The word “impossible”
reminded me of a joke.
One guy
told his friend, “The word ‘impossible’ does not exist in my dictionary.”
“You should
have checked the dictionary properly before you bought it,” came the reply.
Thankfully, the joke calmed my friend, at least for
the moment. Tuesday, July 3, 2012
Razor-edge experience
I was quite at peace with my hairstyle but comments from friends like
“Go, get a shampoo bath,” and “Your head looks like a rocket-launcher,” landed
me in a salon chair.
The hairstylist from Kerala began his job in right earnest.
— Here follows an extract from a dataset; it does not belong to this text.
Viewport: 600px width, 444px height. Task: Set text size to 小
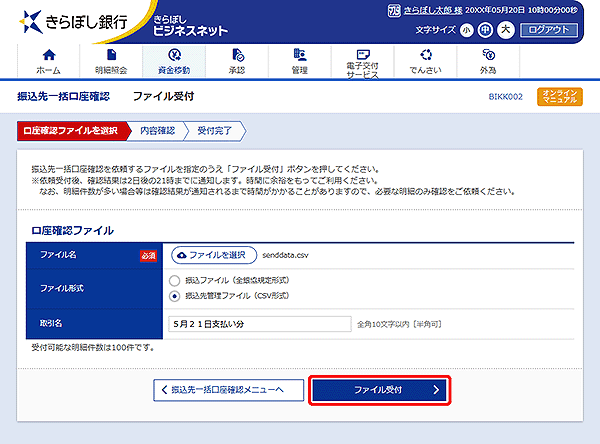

Unfortunately, the political news on the TV behind was a huge distraction.
Every two minutes, he turned around to say loudly, “Yes, this minister is a
culprit. He must have committed murder.”
In a few minutes, my head turned a battleground for him. That was OK. What
followed was worse. I had opted for a shave. The news continued on TV. The
party of the minister defended him and that was too much for the hairstylist.
“Idiots,” he shouted looking at the TV and I had a cut on my face.
He was disappointed but not rattled to see blood. “It’s a small cut,” he
pacified me, splashing an after-shave and showering talcum powder.
After the entire trauma, when I returned to office
the next day, the first comment from a colleague was, “What happened? Did you
allow rats to run riot on your head?”